Problem description — Each line from the one containing "Where should I click to: Toggle" to the end of the records should be copied exactly, and no other line.

Provided information —
┄┄┄┄┄┄┄┄┄┄┄┄┄┄┄┄┄┄┄┄

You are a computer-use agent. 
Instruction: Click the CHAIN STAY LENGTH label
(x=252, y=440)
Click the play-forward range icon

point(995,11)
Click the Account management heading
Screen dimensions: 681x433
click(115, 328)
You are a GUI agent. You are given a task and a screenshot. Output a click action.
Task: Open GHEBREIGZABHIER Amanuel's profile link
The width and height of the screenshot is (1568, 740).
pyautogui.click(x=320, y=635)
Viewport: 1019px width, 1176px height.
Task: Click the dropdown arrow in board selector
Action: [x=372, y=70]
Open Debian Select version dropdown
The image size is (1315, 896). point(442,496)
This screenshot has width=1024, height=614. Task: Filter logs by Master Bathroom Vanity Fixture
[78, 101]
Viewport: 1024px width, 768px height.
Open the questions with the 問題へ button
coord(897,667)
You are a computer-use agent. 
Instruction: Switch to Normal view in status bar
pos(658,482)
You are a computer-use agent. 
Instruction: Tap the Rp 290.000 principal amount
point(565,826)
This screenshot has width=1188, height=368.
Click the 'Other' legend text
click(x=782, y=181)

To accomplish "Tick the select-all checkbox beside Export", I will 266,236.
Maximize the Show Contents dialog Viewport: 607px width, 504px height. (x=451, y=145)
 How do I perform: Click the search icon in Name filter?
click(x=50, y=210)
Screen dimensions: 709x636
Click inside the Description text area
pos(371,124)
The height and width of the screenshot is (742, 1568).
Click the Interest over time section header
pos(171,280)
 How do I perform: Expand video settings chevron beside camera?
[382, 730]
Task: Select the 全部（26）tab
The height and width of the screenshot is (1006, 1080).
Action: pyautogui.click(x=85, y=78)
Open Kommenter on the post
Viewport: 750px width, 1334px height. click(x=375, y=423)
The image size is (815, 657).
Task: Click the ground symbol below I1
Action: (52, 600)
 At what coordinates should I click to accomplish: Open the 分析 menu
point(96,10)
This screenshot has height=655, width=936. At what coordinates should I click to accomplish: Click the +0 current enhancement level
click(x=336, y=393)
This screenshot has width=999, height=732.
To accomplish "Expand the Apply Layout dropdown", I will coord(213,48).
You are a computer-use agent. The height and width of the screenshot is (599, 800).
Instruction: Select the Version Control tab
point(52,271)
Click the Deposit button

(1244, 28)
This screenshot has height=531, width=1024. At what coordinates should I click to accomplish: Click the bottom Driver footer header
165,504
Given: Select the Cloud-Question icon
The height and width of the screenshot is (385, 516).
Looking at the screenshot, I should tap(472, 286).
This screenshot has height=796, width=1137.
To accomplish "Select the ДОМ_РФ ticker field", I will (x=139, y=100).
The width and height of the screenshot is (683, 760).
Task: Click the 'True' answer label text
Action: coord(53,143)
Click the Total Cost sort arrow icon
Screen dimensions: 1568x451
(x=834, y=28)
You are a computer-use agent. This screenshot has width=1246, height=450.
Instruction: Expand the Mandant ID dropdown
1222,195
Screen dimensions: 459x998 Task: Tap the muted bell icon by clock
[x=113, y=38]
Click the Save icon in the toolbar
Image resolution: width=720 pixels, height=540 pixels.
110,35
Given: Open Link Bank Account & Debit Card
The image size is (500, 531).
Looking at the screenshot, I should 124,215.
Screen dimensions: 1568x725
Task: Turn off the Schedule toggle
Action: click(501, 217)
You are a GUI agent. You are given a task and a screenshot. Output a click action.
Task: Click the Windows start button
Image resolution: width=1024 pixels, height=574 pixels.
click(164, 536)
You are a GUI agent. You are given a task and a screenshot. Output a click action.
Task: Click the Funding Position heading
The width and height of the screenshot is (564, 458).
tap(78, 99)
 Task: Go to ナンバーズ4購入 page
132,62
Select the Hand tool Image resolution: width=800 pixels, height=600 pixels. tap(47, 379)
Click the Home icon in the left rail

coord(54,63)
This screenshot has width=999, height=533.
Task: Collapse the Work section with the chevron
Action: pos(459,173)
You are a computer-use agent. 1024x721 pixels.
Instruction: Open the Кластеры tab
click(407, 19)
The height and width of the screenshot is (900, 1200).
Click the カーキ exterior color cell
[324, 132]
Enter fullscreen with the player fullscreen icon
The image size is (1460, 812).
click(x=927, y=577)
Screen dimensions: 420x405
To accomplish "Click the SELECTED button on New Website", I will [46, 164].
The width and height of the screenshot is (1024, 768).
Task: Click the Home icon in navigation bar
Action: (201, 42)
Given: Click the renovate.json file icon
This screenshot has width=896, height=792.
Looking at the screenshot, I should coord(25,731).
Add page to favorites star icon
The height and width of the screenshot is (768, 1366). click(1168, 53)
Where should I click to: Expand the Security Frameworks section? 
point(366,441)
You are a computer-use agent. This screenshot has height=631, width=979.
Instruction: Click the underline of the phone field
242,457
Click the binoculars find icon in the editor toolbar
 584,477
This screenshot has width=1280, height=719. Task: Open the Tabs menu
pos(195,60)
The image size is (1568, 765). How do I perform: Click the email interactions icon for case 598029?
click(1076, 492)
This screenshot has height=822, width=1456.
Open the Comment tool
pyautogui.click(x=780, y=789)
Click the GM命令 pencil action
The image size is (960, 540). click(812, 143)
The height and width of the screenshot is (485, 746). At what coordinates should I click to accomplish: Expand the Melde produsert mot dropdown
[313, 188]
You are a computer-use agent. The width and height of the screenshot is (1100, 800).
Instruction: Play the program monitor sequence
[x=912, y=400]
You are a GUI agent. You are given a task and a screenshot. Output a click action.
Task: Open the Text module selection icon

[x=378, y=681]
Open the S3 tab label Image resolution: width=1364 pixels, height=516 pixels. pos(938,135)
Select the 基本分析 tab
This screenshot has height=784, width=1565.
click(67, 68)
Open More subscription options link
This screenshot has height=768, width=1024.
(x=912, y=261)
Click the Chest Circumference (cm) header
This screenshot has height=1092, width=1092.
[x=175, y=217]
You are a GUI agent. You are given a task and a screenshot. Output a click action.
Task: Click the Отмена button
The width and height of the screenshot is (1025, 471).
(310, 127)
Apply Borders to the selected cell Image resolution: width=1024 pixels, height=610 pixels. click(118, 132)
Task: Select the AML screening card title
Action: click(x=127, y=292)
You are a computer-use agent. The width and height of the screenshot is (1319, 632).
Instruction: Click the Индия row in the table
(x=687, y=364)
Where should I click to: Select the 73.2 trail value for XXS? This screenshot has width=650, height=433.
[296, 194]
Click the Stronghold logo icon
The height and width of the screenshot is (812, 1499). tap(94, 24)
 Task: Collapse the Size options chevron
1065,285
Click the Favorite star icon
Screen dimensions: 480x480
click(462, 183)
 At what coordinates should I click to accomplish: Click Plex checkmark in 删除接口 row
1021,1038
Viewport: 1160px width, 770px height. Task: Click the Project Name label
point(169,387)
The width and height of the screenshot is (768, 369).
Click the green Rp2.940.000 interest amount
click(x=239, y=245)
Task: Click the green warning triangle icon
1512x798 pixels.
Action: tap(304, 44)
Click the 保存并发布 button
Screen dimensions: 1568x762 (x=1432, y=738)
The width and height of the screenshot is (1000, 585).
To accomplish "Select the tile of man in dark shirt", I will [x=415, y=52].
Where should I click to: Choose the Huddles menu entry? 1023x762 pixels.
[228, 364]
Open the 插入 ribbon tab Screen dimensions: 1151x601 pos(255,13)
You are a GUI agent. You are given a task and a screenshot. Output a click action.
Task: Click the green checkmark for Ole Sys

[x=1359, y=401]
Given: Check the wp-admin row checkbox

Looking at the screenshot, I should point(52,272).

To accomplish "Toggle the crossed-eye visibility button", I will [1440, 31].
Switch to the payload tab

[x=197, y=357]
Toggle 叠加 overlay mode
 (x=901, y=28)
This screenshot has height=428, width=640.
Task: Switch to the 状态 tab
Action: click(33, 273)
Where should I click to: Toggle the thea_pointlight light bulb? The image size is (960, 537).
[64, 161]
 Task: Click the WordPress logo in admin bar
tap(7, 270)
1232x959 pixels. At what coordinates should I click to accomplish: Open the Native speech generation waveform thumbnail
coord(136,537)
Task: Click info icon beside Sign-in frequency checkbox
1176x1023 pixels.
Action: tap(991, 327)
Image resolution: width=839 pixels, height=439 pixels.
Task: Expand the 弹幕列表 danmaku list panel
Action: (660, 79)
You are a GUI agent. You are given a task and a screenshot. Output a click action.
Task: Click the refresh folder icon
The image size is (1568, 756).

┄┄┄┄┄┄┄┄┄┄┄┄┄┄┄┄┄┄┄┄

Answer to the exercise —
Where should I click to: Toggle the thea_pointlight light bulb? The image size is (960, 537).
[64, 161]
 Task: Click the WordPress logo in admin bar
tap(7, 270)
1232x959 pixels. At what coordinates should I click to accomplish: Open the Native speech generation waveform thumbnail
coord(136,537)
Task: Click info icon beside Sign-in frequency checkbox
1176x1023 pixels.
Action: tap(991, 327)
Image resolution: width=839 pixels, height=439 pixels.
Task: Expand the 弹幕列表 danmaku list panel
Action: (660, 79)
You are a GUI agent. You are given a task and a screenshot. Output a click action.
Task: Click the refresh folder icon
The image size is (1568, 756).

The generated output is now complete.